Dec. 17th - FOMC meeting & economic forecasts update
Dec. 17th - post-FOMC meeting Ben Bernanke press conference
Dec. 24th - U.S. stock market closes early
Dec. 25th - U.S. stock market closed for Christmas
Looking ahead I see challenges in just the next few days, potential challenges between now and the end of the year, and challenges in early 2014. On a short-term basis the S&P 500 index, the Dow Industrials, and the NASDAQ composite index are all about to hit potential round-number resistance. The S&P 500 is poised to hit 1800. The Industrials are about to hit 16,000. The NASDAQ is about to hit 4,000. There is a good chance this could all happen on Monday.

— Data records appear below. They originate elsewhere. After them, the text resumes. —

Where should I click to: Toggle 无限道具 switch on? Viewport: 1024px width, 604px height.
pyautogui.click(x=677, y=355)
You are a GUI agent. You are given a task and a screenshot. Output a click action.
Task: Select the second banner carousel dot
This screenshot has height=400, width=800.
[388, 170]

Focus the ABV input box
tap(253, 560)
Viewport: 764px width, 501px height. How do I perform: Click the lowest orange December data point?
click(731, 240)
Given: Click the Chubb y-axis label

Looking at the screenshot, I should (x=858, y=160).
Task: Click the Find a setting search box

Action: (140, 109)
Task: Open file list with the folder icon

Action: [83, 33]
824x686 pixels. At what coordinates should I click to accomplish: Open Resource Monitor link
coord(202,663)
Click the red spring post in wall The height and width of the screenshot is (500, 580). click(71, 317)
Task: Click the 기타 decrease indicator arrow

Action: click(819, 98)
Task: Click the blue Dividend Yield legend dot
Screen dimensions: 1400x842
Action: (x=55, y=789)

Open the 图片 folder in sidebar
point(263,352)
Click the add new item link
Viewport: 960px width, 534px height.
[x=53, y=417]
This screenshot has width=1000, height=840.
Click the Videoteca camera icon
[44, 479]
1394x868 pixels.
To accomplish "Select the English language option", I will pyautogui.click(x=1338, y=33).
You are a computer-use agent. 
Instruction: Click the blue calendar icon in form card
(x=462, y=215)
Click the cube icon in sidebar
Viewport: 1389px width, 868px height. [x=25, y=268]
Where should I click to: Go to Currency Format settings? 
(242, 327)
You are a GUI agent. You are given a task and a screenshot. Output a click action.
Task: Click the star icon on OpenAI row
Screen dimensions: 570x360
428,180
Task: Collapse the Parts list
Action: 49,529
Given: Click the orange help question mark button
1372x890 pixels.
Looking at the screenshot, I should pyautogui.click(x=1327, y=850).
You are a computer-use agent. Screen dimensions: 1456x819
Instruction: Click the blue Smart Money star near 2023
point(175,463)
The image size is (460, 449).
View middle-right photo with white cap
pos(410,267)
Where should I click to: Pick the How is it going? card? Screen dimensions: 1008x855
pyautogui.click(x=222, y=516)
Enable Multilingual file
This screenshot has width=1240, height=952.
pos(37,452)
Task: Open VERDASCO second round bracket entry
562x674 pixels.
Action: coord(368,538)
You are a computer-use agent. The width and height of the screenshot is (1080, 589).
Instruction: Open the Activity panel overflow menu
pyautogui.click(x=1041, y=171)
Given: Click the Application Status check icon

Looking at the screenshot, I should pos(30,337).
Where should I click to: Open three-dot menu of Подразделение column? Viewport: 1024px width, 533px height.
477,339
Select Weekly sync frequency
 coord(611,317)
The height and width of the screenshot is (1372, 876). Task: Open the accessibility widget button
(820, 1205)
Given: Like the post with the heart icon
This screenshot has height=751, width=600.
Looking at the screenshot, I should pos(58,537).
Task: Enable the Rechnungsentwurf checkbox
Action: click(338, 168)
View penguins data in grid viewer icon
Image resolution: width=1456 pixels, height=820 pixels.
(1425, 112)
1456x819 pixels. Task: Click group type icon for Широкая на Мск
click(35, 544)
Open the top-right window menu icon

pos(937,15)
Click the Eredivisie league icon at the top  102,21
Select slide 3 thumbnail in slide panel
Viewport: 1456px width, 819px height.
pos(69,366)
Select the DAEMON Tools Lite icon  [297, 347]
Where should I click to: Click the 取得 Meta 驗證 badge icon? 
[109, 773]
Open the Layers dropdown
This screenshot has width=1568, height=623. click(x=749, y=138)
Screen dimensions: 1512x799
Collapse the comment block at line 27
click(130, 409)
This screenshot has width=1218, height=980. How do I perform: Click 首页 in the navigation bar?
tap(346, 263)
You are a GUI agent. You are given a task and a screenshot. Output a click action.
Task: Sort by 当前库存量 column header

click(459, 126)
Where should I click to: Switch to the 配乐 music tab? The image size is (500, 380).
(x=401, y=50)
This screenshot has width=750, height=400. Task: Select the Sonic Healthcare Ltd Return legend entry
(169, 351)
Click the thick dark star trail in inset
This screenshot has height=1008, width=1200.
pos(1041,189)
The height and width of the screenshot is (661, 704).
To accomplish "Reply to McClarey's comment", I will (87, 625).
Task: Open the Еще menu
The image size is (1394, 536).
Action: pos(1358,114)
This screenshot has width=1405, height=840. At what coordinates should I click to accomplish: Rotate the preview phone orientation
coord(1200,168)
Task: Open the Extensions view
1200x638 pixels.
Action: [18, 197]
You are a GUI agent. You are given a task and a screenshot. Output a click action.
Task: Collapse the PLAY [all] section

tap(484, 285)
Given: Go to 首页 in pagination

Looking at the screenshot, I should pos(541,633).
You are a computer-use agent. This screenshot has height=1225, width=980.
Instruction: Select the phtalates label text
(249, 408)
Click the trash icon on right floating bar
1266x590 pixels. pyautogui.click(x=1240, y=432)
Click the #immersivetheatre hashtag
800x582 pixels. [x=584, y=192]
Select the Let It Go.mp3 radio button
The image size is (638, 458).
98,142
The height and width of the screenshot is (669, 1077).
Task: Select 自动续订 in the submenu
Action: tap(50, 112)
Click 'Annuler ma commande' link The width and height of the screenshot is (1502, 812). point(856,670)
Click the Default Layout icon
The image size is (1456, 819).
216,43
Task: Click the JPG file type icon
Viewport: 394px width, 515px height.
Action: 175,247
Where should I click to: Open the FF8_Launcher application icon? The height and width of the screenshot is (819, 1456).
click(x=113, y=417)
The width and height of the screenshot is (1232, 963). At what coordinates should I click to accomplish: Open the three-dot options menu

Now there is nothing magical about these levels. It's just that humans like big round numbers to aim for. Once the index (or stock) gets there it could be an excuse or target to sell and take some money off the table. It's possible the indices tag these levels and just keep right on climbing. However, I would bet that we see the indices hit these levels and then retreat. I suspect any pullback will be shallow. Most fund managers are dreadfully behind the gains seen in the market this year and they will be buying any dip to try and accelerate their gains between now and year end.
It just so happens that the major U.S. indices could hit these big round-number resistance levels following a multi-week rally. Thus the market is already overbought and due for a little correction. The S&P 500 is up six weeks in a row. According to Tom Bulkowski, of the Encyclopedia of Chart Patterns, the odds of the market stretching their gains to seven weeks in a row is just five percent. It has only happened twice in the last ten years and we've already seen it happen once this year (about January 2013). Another issue is investor sentiment. A poll of financial newsletter writers has seen the level of bearish sentiment hit the lowest levels since 1989. From a contrarian standpoint this is a sell signal.
Potential challenges we face between now and yearend is the Christmas holiday shopping season and more fireworks out of Washington D.C. This year there are six less shopping days before Christmas, making it the shortest holiday shopping season since 2002. Fewer days means fewer opportunities for consumers to shop and likely less spur of the moment purchases. One positive factor for the holiday shopping season is gas prices. Fuel prices have been falling for weeks and gas is down more than -10% in less than three months. Cheaper gas prices means more discretionary funds for gift buying.
Unfortunately, the drop in gas prices may not help. A recent Gallup poll found out that U.S. consumers are actually planning on spending -10% less on Christmas than they did last year. They plan to spend almost -20% less than they did from 2007 spending levels. I applaud the idea of consumers spending less as a matter of personal discipline but it does not bode well for the U.S. economy that is fueled by consumer spending.
We also face another showdown in Washington over the U.S. budget and debt ceiling debate. The last showdown merely kicked the can down the road a few weeks. Back in October our politicians agreed to fund the U.S. budget through January 15th, 2014 and raised the debt ceiling through February 7th, 2014. The democrats and republicans are supposed to compromise on a new budget by Friday, December 13th. That just happens to be the target date for congress' last day of work this year (before their holiday recess). Odds of the two sides coming together on an agreement by December 13th is virtually zero. The negative headlines from this even could sour any potential yearend market rally.
Looking out farther into the first quarter of 2014 the market will likely obsess over when the Federal Reserve might taper its current QE program. Currently most pundits are expecting the Fed to begin tapering in late Q1 2014 or some time in Q2 but that could change if we see another government shutdown or the U.S. economy stall. Although at the moment the U.S. economy seems to be picking speed, albeit very slowly.
I mentioned last week that historically when the market is up more than +10% through October the last two month of the year tend to average another +4.5% gain. Thus far we are definitely on track to see the rally continue through year end.